Using regular expressions in C#, is there any way to find and remove duplicate words or symbols in a string containing a variety of words and symbols?
Ex.
Have a look at backreferences:
http://msdn.microsoft.com/en-us/library/thwdfzxy(VS.71).aspx
This a regex that will find doubled words. But it will match only one word per match. So you have to use it more than once.
new Regex( @"(.*)\b(\w+)\b(.*)(\2)(.*)", RegexOptions.IgnoreCase );
Of course this is not the best solution (see other answers, which propose not to use a regex at all). But you asked for a regex - here is one. Maybe just the idea helps you ...
This seems to work for me
(\b\S+\b)(?=.*\1)
Matches like so
apple apple orange orange red blue green orange green blue pirates ninjas cowboys ninjas pirates
As others have pointed out, this is doable with backreferences. See http://msdn.microsoft.com/nb-no/library/thwdfzxy(en-us).aspx for the details on how to use backreferences in .Net.

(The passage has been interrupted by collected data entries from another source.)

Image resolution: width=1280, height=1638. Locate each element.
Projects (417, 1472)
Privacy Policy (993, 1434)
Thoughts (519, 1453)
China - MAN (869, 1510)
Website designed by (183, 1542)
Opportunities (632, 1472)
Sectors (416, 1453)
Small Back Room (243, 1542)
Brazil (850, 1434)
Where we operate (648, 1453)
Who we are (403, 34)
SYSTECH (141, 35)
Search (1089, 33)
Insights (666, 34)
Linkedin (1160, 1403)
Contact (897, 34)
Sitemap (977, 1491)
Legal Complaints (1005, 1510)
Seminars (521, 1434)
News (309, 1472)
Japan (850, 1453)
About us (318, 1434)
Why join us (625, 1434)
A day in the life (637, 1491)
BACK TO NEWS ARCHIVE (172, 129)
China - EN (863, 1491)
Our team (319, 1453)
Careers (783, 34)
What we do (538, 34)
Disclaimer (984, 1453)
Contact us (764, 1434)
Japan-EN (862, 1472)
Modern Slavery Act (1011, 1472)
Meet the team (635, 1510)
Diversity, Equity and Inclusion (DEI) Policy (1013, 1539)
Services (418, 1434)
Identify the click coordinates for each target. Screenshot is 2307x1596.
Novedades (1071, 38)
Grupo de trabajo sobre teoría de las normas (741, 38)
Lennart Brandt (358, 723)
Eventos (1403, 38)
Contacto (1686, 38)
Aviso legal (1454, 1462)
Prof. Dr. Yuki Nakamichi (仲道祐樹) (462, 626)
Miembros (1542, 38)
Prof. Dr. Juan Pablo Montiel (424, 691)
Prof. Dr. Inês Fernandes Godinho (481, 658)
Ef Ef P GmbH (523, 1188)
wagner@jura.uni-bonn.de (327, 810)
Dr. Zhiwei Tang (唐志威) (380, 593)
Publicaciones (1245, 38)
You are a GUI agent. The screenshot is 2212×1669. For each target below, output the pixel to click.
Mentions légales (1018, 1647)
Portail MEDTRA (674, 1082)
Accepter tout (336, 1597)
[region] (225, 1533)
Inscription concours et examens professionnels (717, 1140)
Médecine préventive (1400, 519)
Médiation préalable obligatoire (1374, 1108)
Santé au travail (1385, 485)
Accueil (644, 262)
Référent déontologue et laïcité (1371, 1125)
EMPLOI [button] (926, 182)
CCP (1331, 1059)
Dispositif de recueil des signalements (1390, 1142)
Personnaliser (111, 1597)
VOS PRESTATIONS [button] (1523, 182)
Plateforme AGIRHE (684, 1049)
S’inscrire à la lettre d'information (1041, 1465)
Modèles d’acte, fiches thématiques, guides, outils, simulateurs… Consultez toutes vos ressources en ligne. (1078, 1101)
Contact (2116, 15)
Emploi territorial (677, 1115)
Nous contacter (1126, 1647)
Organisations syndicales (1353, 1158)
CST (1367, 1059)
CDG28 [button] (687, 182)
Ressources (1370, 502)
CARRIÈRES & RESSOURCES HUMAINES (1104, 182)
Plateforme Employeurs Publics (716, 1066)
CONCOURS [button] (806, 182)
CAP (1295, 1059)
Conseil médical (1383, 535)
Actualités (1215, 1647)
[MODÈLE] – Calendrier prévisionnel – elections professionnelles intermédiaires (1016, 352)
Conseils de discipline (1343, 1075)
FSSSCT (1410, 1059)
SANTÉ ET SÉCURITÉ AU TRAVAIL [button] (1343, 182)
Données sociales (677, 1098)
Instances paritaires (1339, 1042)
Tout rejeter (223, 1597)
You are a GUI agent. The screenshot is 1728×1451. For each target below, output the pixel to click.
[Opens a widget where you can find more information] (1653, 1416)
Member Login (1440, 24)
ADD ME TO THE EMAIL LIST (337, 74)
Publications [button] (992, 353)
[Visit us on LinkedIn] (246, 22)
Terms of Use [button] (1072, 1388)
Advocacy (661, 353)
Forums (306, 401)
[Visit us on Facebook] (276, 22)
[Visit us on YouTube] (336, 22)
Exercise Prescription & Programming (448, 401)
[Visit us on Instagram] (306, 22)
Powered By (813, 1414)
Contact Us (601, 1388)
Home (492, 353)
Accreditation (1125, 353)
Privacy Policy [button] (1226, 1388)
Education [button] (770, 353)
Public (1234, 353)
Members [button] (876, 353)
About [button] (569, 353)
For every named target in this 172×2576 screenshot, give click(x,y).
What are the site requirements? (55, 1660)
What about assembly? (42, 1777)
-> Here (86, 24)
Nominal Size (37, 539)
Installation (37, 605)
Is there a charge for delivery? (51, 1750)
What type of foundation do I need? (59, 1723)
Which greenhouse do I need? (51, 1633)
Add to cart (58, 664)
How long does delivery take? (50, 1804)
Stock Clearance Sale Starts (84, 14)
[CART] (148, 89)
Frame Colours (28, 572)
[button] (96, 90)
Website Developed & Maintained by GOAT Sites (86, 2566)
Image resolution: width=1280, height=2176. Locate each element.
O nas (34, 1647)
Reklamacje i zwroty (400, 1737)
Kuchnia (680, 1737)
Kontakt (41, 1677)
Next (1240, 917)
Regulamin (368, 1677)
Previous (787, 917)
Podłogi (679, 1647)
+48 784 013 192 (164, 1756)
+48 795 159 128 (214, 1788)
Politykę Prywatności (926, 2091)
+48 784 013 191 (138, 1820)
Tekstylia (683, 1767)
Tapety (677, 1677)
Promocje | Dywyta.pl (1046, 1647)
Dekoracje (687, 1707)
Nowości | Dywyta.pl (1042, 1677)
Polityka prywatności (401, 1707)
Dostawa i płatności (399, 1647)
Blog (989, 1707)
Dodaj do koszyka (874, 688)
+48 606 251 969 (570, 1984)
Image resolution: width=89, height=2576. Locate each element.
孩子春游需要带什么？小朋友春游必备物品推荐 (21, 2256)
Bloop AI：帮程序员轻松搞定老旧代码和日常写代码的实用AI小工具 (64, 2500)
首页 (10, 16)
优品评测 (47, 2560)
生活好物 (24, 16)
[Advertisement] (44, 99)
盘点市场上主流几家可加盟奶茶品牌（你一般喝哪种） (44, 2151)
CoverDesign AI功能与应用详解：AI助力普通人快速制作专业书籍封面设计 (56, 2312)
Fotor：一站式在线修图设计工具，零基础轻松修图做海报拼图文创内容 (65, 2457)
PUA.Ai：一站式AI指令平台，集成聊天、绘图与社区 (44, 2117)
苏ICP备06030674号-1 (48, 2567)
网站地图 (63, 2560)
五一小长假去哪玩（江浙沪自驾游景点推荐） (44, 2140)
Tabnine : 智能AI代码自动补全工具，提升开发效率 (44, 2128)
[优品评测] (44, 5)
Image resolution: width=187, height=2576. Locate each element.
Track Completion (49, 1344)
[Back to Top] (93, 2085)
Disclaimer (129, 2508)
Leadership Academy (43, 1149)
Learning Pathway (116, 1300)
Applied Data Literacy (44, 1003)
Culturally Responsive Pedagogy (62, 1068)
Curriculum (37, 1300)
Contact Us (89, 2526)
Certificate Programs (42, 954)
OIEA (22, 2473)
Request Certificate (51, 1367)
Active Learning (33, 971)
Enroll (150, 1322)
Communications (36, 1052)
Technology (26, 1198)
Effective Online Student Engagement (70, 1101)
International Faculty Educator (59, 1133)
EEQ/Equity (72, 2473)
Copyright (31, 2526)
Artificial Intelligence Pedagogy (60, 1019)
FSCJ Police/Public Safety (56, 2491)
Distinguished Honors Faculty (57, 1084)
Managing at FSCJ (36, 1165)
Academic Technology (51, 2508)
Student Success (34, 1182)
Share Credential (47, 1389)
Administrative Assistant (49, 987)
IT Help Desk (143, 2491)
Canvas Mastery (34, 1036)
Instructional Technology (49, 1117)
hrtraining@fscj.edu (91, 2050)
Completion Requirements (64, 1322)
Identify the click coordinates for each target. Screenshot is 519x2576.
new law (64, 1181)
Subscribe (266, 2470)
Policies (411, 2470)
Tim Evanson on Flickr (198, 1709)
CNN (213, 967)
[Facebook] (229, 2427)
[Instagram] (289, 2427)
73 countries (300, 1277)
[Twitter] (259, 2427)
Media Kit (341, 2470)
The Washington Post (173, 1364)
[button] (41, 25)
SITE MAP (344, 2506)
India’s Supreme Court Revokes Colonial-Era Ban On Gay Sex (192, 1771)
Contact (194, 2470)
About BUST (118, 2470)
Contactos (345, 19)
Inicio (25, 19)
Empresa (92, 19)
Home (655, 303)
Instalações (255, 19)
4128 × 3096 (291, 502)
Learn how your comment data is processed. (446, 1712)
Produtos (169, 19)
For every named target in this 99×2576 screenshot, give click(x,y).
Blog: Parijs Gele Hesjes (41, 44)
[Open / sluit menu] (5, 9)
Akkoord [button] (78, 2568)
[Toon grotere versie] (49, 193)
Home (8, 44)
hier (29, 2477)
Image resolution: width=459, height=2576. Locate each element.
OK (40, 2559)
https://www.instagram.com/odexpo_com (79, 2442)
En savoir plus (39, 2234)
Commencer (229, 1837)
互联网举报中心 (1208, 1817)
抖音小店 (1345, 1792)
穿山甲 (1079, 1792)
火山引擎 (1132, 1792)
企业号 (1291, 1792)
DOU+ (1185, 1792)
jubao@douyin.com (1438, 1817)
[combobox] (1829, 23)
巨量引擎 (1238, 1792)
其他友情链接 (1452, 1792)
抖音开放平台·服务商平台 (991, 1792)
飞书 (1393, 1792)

Your particular problem to remove punctuation as well makes it a bit more complicated, but I think code along these lines (whitespace is not significant in that regex) should do the trick:
(\b\w+(?:\s+\w+)*)\s+\1
I've not tested the regex at all, but that should match one or more words separated by whitespace that are repeated. You'll have to add some more logic to allow for puncuation and so on.